David, otros de los invitados, nos sorprendió poniéndose de pie, y levantando la cara, dijo unas breves palabras. Un brindis por Carlos y Teresa, dijo sin casi oírle; choquemos las copas, casi con miedo a romperlas, dimos unos sorbos y nos volvimos a sentar. No sé a qué vino eso, pero hizo que Teresa empezará hablar; de vez en cuando, su esposo, corroboraba lo que ella decía con leves movimientos de cabeza. Eso sí, se miraban con cariño, ternura. Este matrimonio, siempre se habían llevado bien. Les envidiaba por la buena relación que tenían; siempre intentaban mantener la compostura, y casi nunca había oído hablar mal de ellos; no formaron ningún escándalo, que yo supiera o en España se supiera, aunque eran snobs y obstinados y algunos comentarios no eran de mi agrado; de casi nadie, pero claro, el circulo que ellos se movían, se lo tomaban con naturalidad.
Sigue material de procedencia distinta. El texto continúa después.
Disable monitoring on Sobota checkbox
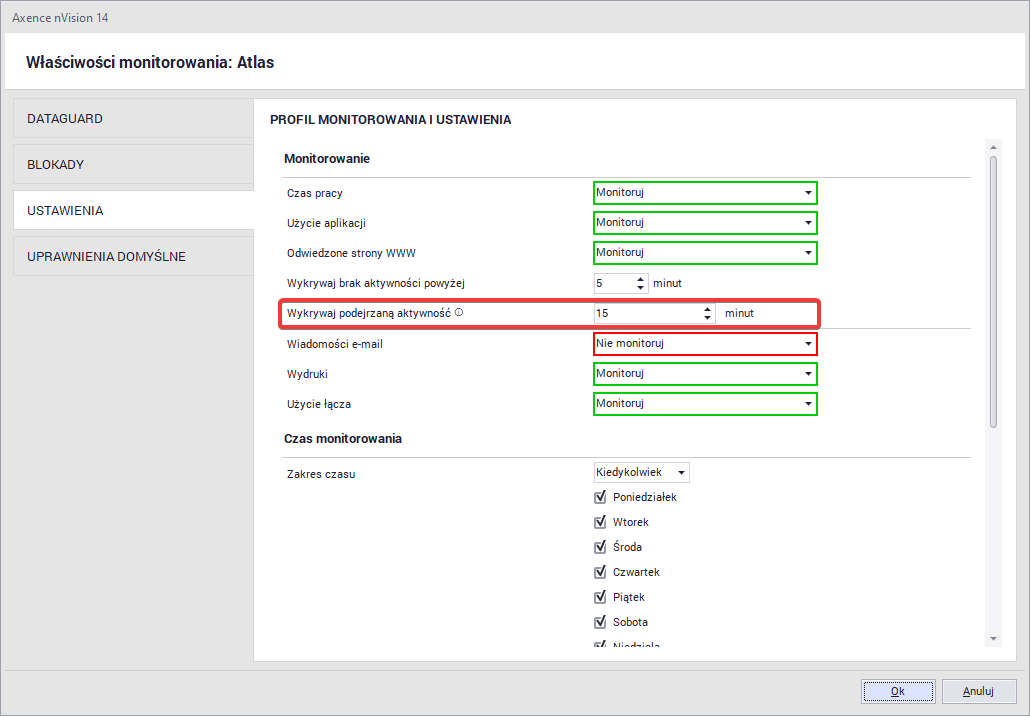 point(601,622)
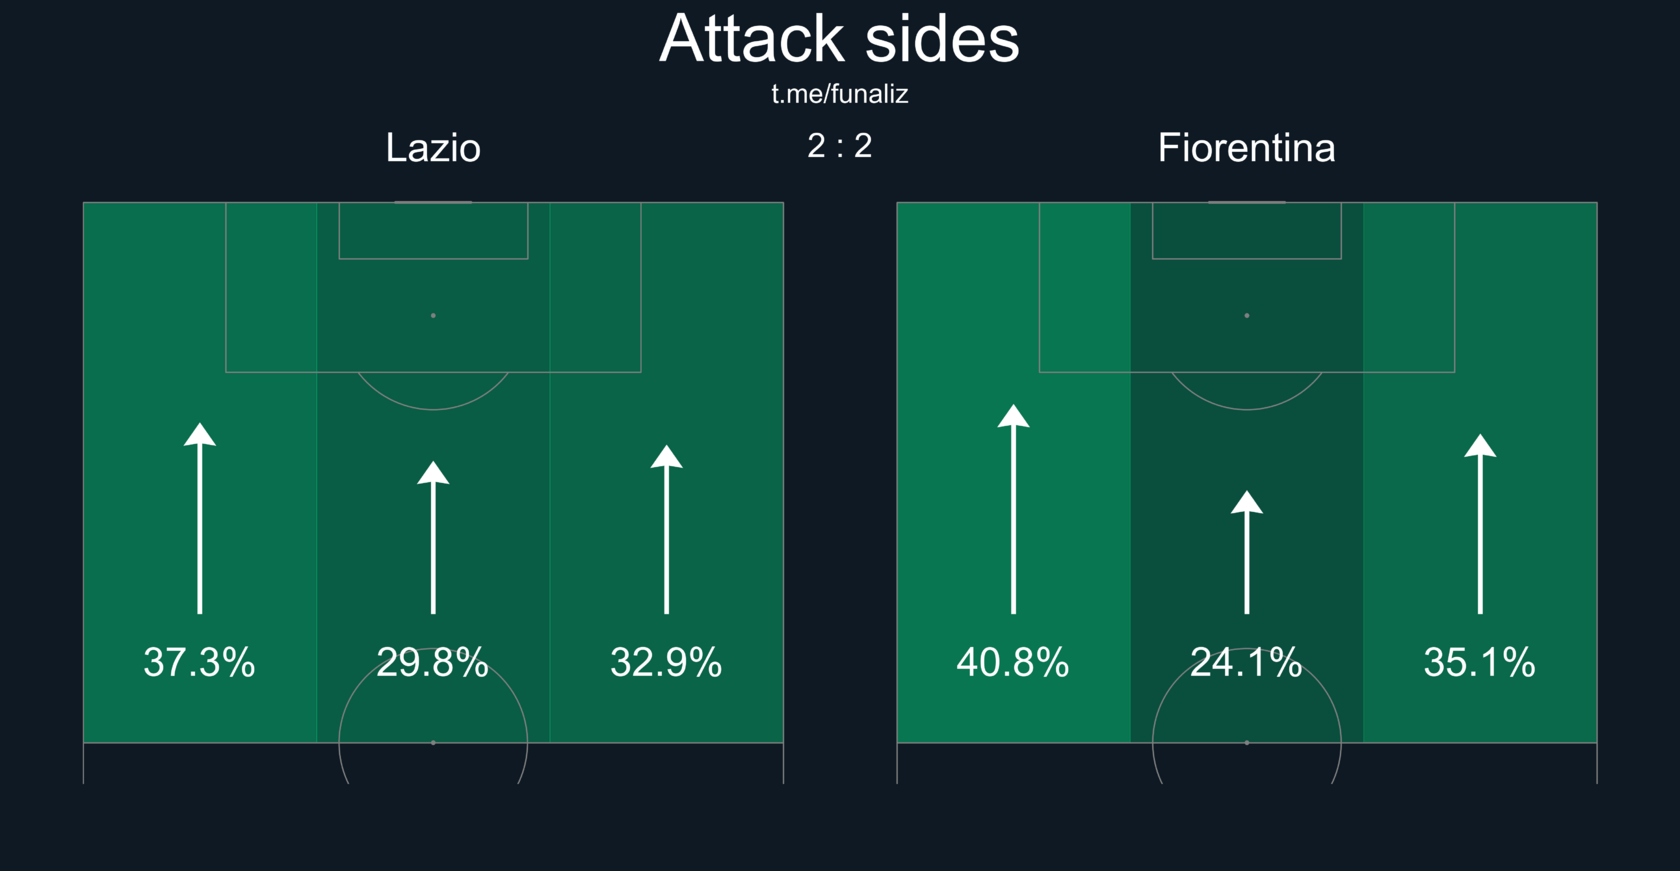The height and width of the screenshot is (871, 1680).
Task: Click Lazio's central attack arrow
Action: (x=433, y=540)
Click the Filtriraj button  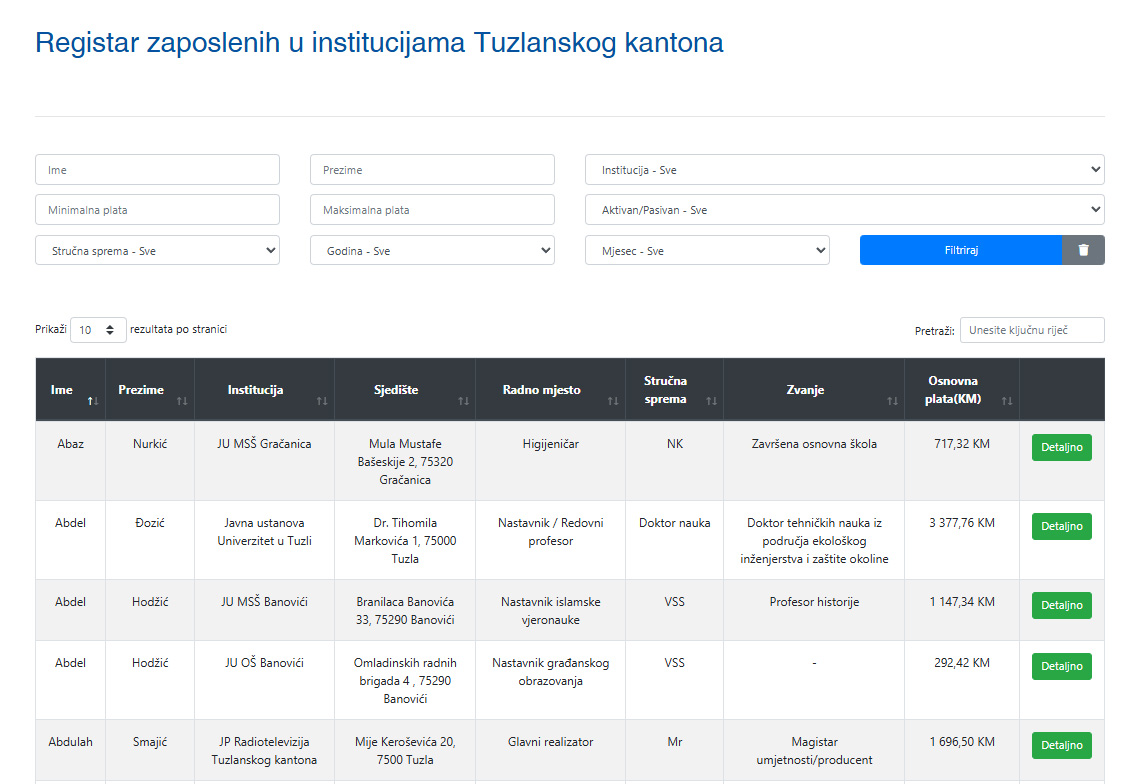point(961,250)
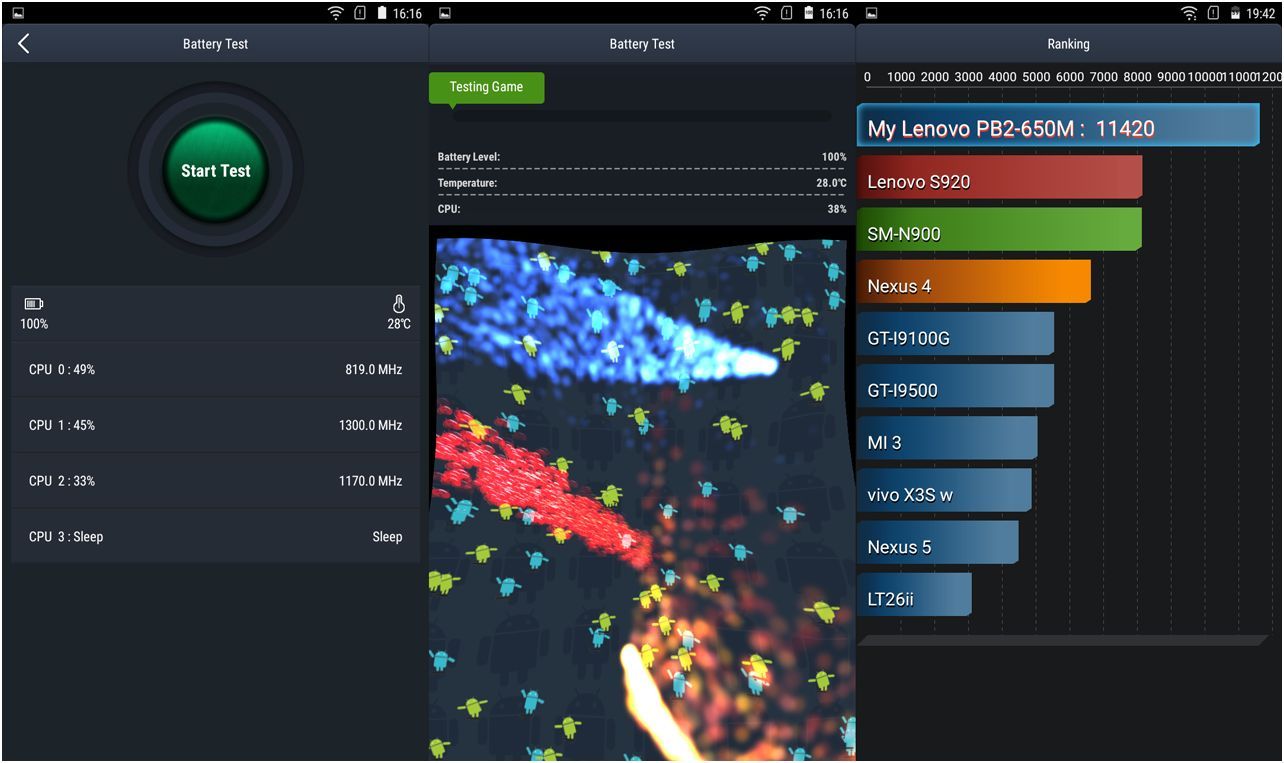The width and height of the screenshot is (1284, 763).
Task: Select the CPU 0 : 49% row
Action: 215,370
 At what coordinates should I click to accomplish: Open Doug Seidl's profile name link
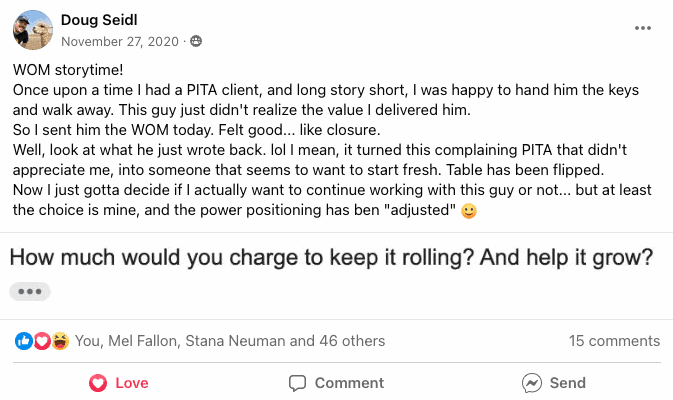click(99, 20)
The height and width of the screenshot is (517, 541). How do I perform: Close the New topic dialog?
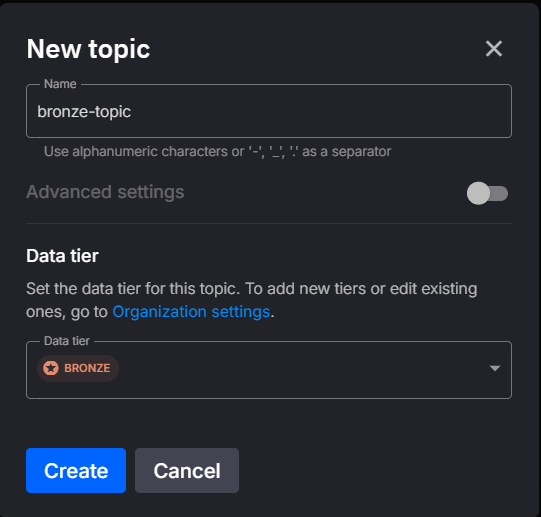click(x=494, y=49)
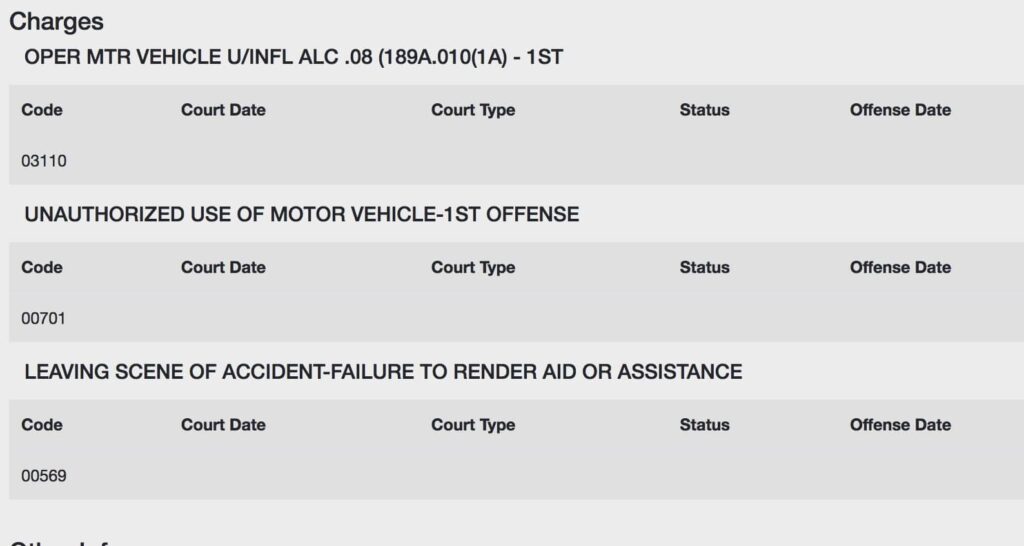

Tras su llegada, y eso no puedo negarlo, la noche cada vez era más amena, incluso divertida. Los invitados se animaron a intervenir en la conversación; era la primera vez en toda la noche, que la mesa entera hablaba sobre algo en concreto. Las sonrisas hipócritas parecían más sinceras. Hubo comentarios de todo tipo y parecía como si nos hubiera trasladado a otra fiesta totalmente diferente. Me sorprendí a mí mismo interviniendo con naturalidad, olvidándome por momentos de María; aunque Teresa, muy lista ella, al hablar de su viaje al norte de África, volvió a preguntar por María, ya que habían coincidido allí por casualidades, o no, de la vida. Marta cambio, de forma repentina, la expresión. Aproveche el momento, ahora sí, adelantándome a Marta, poniéndome de pie y me auto invité para ir a buscarla a la habitación. Con educación, pero con resentimiento, la anfitriona me comentó que no hacía falta que fuera yo, que podría ir uno de los criados, incluso ella misma. Con un golpe de campana, precipitado, algo nervioso, hizo llamar al mayordomo. Le dijo con voz clara que fuera a buscar a María, preguntándola si ya se encontraba bien. Para no entrar en batalla, me senté de nuevo sonriendo. Observé el reloj, una vez más, sin saber bien el tiempo que había transcurrido desde que María se había marchado de la sala tras la puerta blanca. Mientras, Teresa continuaba explicando sus vivencias en sus múltiples viajes. Hablaba con inteligencia, no hay que negarlo, sobre la cultura de África, de Asia, de los monumentos de Méjico y más países y poblaciones que jamás había oído. Se estaba haciendo algo aburrido ya el mono tema, y algo inquieto, con la mente en María, les hice unas preguntas sobre el viaje de la India, quizás para ver si sacaba alguna conclusión sobre si había viajado en tren. Una estupidez por mi parte, si están allí está claro que aquello que Carlos me contó no pudo ocurrir.